Joyce Reinecke, executive director of the Alliance for Fertility Preservation, said the new law will give patients the “ability to have children after cancer.”
“It gives them hope for their future,” she added.
The California Assn. of Health Plans opposed the bill, arguing that it requires new coverage that, despite what bill supporters say, does not exist under current law and will come at a cost to consumers. The association also said the bill leaves out a third of Californians in order to save the state money. Excluded from the mandate are the millions of low-income Californians covered by Medi-Cal.
“The bill mandates that privately insured patients will gain a broad set of benefits that will increase healthcare costs, but its exemption of Medi-Cal is evidence that this mandate is costly and too broadly defined,” said Mary Ellen Grant, a spokeswoman for the California Assn. of Health Plans. “In addition, the bill includes language stating that it is declaratory of existing law and therefore could require health plans to retroactively cover fertility preservation claims.”

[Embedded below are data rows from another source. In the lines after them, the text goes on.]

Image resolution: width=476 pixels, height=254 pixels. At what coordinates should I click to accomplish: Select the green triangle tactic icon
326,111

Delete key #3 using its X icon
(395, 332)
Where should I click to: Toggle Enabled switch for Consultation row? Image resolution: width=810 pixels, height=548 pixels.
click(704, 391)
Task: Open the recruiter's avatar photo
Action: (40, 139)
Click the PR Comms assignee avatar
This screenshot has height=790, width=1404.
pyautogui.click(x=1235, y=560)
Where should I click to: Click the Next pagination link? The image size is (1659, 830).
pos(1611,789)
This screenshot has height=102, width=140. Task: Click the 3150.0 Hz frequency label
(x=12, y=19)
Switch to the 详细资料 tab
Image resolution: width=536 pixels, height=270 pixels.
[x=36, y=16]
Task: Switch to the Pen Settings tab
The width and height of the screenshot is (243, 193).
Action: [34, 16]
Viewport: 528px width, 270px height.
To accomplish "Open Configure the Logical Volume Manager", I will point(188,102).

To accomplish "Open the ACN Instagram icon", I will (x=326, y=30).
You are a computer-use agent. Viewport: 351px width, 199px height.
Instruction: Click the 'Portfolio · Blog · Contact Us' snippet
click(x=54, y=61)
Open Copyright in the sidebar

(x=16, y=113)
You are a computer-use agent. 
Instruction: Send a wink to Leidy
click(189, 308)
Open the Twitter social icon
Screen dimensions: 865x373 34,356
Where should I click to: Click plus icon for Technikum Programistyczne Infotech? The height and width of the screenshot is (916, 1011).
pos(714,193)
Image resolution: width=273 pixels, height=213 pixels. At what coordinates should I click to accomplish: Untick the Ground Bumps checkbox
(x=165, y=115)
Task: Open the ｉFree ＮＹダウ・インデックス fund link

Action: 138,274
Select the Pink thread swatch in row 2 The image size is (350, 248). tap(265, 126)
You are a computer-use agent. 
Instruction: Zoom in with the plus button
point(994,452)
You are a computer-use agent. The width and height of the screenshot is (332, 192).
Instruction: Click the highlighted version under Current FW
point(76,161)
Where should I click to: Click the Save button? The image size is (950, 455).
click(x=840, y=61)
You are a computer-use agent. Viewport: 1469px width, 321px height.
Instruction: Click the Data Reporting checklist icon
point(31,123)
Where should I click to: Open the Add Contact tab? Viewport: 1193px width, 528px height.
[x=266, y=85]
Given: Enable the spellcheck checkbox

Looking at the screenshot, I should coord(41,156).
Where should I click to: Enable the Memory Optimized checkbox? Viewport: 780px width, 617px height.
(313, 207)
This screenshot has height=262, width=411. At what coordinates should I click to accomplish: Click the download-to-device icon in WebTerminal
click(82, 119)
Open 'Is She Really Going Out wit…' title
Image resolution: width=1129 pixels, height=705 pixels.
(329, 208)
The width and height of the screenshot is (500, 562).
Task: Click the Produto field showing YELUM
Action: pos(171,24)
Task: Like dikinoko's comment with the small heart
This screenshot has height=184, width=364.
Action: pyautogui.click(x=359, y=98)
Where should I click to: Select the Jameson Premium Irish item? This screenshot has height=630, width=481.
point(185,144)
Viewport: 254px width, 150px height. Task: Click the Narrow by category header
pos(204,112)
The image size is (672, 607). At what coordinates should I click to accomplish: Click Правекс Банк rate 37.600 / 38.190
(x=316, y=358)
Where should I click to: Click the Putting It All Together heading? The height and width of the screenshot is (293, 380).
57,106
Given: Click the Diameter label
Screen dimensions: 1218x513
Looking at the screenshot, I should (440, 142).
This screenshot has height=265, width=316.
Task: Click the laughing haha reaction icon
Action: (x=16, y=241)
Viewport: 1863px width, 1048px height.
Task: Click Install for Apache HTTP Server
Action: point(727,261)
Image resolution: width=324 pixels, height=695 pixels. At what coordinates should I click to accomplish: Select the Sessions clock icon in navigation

The California Health Benefits Review Program, which reviews health insurance bills for the Legislature, estimated that under SB 600, 792 men and 961 women diagnosed with cancer would freeze embryos, sperm or eggs using their health insurance benefit. The bill would also apply to other medical procedures that can affect fertility, such as treatment for some autoimmune diseases or gender confirmation surgery.
SB 600 covers fertility preservation such as sperm banking and egg freezing, which is done before medical treatment that can cause infertility. The bill does not apply to fertility services after a person finds out he or she is unable to have biological children. A separate bill that would have required fertility treatment to be covered in all cases failed to pass the Legislature.